Task statement
Copy out the listing below line for line, with no changes to any wording or numbers. Leave the pictures out of your copy.

Provided data
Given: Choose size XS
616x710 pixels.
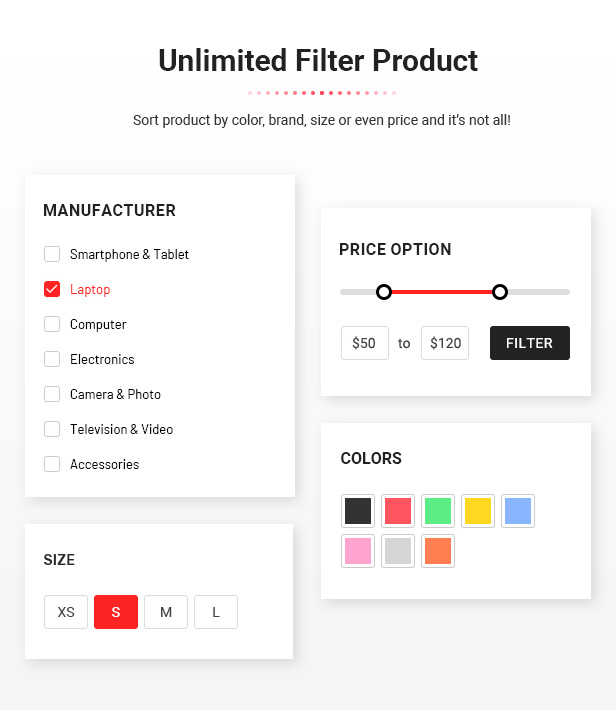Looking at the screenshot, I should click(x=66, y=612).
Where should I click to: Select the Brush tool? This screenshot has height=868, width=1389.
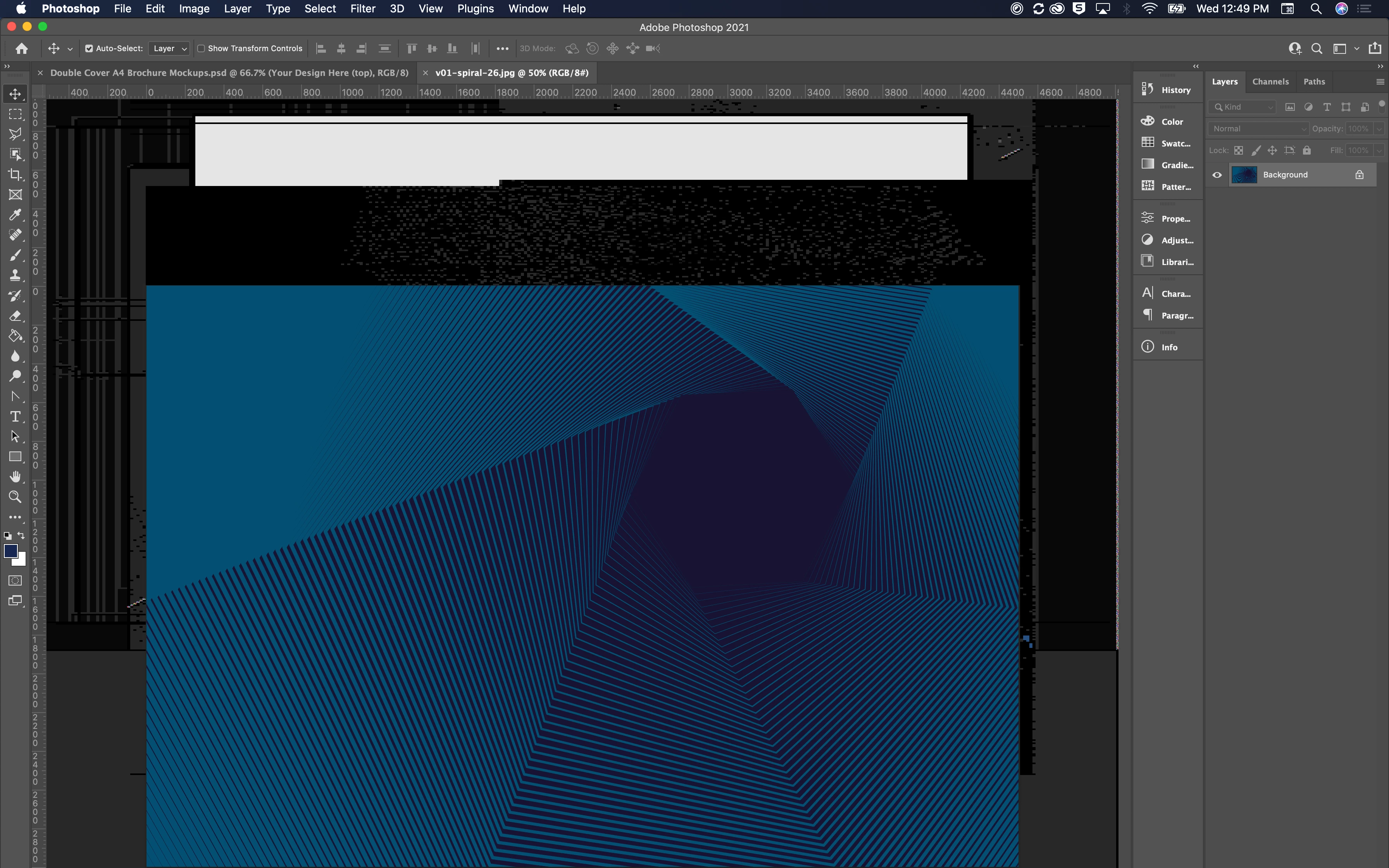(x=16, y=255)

Answer for the task
Given: Choose size XS
616x710 pixels.
Looking at the screenshot, I should click(x=66, y=612).
Where should I click to: Select the Brush tool? This screenshot has height=868, width=1389.
(x=16, y=255)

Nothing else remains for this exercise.